● Text

«Erfahrung» vermehrt nutzen!

von Saskia Schenker

Mein Vater ist zum guten Glück mit seinen 71 Jahren jung geblieben, fit und gesund. Als eidgenössisch diplomierter Sanitärinstallateur hat er viele Jahre in unterschiedlichen Funktionen auf dem Bau gearbeitet und das Handwerk von der Pike auf gelernt. Später verantwortete er dann bis zu seiner Pensionierung als technischer Berater die Region Nordwestschweiz für ein weltweit erfolgreiches Sanitärunternehmen und gab Schulungskurse für angehende Berufsleute. Es gibt wahrscheinlich kein technisches Sanitärproblem auf einer Baustelle, das er nicht schon einmal gelöst hat. Als er mit 65 Jahren pensioniert wurde, machte ich mir keine Sorgen darüber, was er nun tun würde, denn mein Vater war und ist bis heute auch neben dem Beruf vielfältig engagiert.
Gleichzeitig war ich nicht überrascht, als er knapp ein Jahr nach der Pensionierung bei einer Sanitärfirma eines Kollegen wieder anfing, niederprozentig zu arbeiten und sein Fachwissen einzubringen.

● Gegebene Datensätze

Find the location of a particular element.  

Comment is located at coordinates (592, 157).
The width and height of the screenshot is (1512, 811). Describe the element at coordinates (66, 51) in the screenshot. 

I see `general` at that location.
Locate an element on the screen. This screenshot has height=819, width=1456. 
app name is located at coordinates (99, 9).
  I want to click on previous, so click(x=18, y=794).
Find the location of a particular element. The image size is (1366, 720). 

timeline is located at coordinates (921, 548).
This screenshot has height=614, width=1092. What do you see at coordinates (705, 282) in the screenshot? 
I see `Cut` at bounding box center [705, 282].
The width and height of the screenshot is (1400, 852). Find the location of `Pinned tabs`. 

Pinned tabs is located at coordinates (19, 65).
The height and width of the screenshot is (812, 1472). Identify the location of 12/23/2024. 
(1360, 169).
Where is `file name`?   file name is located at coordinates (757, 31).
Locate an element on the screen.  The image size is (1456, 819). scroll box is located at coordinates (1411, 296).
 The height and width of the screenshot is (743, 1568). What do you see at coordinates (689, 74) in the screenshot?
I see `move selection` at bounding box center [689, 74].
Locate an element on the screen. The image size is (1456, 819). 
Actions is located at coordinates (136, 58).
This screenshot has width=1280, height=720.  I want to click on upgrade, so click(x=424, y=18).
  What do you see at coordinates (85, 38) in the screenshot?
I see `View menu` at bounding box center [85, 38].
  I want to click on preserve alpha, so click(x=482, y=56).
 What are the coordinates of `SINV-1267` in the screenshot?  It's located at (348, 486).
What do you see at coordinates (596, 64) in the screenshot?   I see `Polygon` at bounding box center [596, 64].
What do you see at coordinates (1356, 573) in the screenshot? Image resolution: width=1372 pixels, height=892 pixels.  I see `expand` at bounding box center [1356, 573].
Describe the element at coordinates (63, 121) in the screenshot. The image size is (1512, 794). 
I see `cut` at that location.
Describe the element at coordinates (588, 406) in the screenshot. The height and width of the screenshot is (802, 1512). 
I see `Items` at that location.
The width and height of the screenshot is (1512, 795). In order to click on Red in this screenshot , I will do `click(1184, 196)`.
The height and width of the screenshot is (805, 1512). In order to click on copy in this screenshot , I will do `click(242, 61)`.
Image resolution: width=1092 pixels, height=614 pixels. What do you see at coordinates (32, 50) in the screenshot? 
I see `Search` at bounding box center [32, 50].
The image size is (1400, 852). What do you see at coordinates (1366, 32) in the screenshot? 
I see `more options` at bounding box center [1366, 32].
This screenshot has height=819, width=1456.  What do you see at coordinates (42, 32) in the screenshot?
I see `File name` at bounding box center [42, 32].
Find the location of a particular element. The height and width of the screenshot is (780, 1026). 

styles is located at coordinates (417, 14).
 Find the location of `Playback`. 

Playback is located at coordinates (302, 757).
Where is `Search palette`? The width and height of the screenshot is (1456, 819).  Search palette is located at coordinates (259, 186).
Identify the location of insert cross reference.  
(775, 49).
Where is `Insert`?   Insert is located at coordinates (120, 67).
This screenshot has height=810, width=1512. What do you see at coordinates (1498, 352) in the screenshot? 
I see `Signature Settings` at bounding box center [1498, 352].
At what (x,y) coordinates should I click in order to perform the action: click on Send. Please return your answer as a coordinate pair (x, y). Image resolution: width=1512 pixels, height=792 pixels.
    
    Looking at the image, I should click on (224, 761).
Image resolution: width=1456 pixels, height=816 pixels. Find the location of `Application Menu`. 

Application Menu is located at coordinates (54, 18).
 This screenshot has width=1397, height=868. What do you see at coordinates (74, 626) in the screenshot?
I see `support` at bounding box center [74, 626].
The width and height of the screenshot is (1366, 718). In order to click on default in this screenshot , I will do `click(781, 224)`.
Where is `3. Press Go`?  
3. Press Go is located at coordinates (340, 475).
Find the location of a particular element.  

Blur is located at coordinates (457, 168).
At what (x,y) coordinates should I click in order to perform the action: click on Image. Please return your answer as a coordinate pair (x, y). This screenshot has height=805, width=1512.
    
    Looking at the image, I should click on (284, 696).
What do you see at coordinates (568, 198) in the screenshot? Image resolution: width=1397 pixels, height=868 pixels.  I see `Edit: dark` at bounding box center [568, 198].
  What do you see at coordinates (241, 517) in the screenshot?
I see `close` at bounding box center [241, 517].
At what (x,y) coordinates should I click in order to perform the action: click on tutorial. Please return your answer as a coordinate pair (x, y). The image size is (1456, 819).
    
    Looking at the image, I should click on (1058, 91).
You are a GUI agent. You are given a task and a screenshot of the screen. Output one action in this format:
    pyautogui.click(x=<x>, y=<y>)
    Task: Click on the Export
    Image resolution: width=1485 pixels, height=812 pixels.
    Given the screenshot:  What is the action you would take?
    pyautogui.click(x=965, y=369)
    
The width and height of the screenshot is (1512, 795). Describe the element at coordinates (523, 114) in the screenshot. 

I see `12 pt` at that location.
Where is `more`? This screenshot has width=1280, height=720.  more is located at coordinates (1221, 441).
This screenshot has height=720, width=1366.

● Aufgaben
1. Entnimm den ganzen Text über den pensionierten Vater Wort für Wort und unverändert.
2. Wandle in den Datensätzen den Abschnitt vom Anfang bis einschließlich der Zeile mit "timeline is located" in eine JSON-Liste von Strings um, mit einem String pro Zeile und ohne Leerzeilen.
Der Text und die Datensätze stammen aus verschiedenen Quellen.

● Lösungen
1.
«Erfahrung» vermehrt nutzen!

von Saskia Schenker

Mein Vater ist zum guten Glück mit seinen 71 Jahren jung geblieben, fit und gesund. Als eidgenössisch diplomierter Sanitärinstallateur hat er viele Jahre in unterschiedlichen Funktionen auf dem Bau gearbeitet und das Handwerk von der Pike auf gelernt. Später verantwortete er dann bis zu seiner Pensionierung als technischer Berater die Region Nordwestschweiz für ein weltweit erfolgreiches Sanitärunternehmen und gab Schulungskurse für angehende Berufsleute. Es gibt wahrscheinlich kein technisches Sanitärproblem auf einer Baustelle, das er nicht schon einmal gelöst hat. Als er mit 65 Jahren pensioniert wurde, machte ich mir keine Sorgen darüber, was er nun tun würde, denn mein Vater war und ist bis heute auch neben dem Beruf vielfältig engagiert.
Gleichzeitig war ich nicht überrascht, als er knapp ein Jahr nach der Pensionierung bei einer Sanitärfirma eines Kollegen wieder anfing, niederprozentig zu arbeiten und sein Fachwissen einzubringen.

2.
[
  "Find the location of a particular element.  ",
  "Comment is located at coordinates (592, 157).",
  "The width and height of the screenshot is (1512, 811). Describe the element at coordinates (66, 51) in the screenshot. ",
  "I see `general` at that location.",
  "Locate an element on the screen. This screenshot has height=819, width=1456. ",
  "app name is located at coordinates (99, 9).",
  "  I want to click on previous, so click(x=18, y=794).",
  "Find the location of a particular element. The image size is (1366, 720). ",
  "timeline is located at coordinates (921, 548)."
]